**WHAT IS BEING ASKED**. Using the acquisition announcement, explain what the aggregate amount APCU will pay Affinity Bank is meant to achieve.

Atlanta Postal Credit Union (APCU), Georgia’s oldest credit
union and the largest postal credit union in the United States,
along with its community-based subsidiary, Center Parc Credit
Union, and Affinity Bancshares, Inc (“Affinity”) (NASDAQ: AFBI)
announced today that APCU has entered into a definitive agreement
pursuant to which the credit union will acquire Covington,
Georgia-based Affinity Bank, National Association, a wholly-owned
subsidiary of Affinity. The transaction is structured as a purchase
and assumption agreement whereby APCU will acquire Affinity Bank by
purchasing substantially all assets and assuming substantially all
liabilities of Affinity Bank in an all-cash transaction.
The agreement was unanimously approved by the Boards of
Directors of APCU/Center Parc and Affinity. The transaction is
expected to close during the fourth quarter of 2024 or the first
quarter of 2025, subject to receiving all regulatory approvals,
approval by Affinity shareholders and other customary closing
conditions. Following the closing of the transaction, Affinity and
Affinity Bank will liquidate, dissolve and distribute their
remaining assets to Affinity shareholders. Under the terms of the
purchase and assumption agreement, APCU will pay Affinity Bank an
aggregate amount estimated to provide Affinity with sufficient cash
to have $22.50 per share in cash available for distribution to its
shareholders, subject to potential increase for levels of tax
payments.
The acquisition will allow APCU/Center Parc to expand their
reach throughout Atlanta and surrounding communities, as well as
increase their market base and expertise. Affinity Bank customers
will become members of APCU/Center Parc, gaining access to a full
range of membership benefits offered by the credit union such as
digital banking, checking, savings, various consumer loans,
residential mortgages and more.
“For nearly 100 years, Affinity Bank has successfully served
both small businesses and individuals throughout Atlanta and the
entire region,” Blake Graham, APCU/Center Parc President & CEO
said. “Through this agreement, we look forward to welcoming
Affinity Bank’s customers as new members and exceeding their
expectations in every way as we work to help them financially
flourish. We are also excited to enter into this agreement as a way
to drive our member-centric growth strategy forward.”

**DATASET CONTENT**.
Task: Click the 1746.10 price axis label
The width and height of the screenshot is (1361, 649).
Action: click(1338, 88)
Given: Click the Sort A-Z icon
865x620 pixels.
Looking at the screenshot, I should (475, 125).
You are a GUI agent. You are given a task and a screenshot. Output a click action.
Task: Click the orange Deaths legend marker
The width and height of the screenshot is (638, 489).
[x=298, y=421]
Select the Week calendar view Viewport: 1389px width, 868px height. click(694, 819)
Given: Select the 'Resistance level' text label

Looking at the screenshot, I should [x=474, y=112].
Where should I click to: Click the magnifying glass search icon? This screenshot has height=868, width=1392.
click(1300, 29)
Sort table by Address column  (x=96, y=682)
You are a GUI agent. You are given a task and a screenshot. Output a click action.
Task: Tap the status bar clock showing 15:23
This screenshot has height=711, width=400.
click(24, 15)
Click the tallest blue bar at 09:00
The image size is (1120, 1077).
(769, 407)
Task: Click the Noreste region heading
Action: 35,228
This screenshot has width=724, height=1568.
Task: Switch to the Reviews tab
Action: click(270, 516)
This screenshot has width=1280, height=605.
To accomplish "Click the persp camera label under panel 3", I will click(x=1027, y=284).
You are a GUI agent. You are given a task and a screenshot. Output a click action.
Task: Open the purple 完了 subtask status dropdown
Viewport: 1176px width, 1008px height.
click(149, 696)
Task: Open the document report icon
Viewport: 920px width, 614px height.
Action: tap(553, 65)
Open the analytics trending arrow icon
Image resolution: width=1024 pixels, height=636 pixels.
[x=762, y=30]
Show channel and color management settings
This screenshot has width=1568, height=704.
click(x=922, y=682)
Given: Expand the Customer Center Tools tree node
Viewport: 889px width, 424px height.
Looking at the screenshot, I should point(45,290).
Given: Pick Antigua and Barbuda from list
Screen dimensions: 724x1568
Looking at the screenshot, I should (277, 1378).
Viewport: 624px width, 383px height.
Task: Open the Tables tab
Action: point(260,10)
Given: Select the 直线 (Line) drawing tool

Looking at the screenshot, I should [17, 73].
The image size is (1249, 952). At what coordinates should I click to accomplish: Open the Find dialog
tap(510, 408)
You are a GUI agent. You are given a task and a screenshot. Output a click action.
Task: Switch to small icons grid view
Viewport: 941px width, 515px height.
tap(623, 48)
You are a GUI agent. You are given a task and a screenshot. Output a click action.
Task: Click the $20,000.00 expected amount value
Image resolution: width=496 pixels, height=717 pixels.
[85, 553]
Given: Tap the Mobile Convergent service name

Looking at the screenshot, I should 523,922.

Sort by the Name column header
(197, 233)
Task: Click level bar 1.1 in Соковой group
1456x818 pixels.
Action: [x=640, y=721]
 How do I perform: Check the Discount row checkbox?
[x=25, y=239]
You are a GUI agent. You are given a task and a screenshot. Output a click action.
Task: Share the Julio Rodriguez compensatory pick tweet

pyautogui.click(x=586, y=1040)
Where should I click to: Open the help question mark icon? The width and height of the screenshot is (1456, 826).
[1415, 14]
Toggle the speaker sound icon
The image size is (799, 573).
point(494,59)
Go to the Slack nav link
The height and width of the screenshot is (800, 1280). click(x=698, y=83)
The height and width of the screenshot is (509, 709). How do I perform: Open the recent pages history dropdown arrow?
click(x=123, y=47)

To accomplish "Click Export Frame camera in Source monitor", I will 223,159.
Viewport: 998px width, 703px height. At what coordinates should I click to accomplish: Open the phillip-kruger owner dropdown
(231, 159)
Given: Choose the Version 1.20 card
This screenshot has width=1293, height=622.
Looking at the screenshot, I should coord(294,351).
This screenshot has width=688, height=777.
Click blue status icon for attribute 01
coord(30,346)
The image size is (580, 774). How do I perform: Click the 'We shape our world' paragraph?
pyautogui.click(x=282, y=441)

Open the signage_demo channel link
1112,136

**OUTPUT BELOW**. The amount is estimated to give Affinity enough cash to have $22.50 per share available for distribution to its shareholders. That per-share figure may increase depending on levels of tax payments.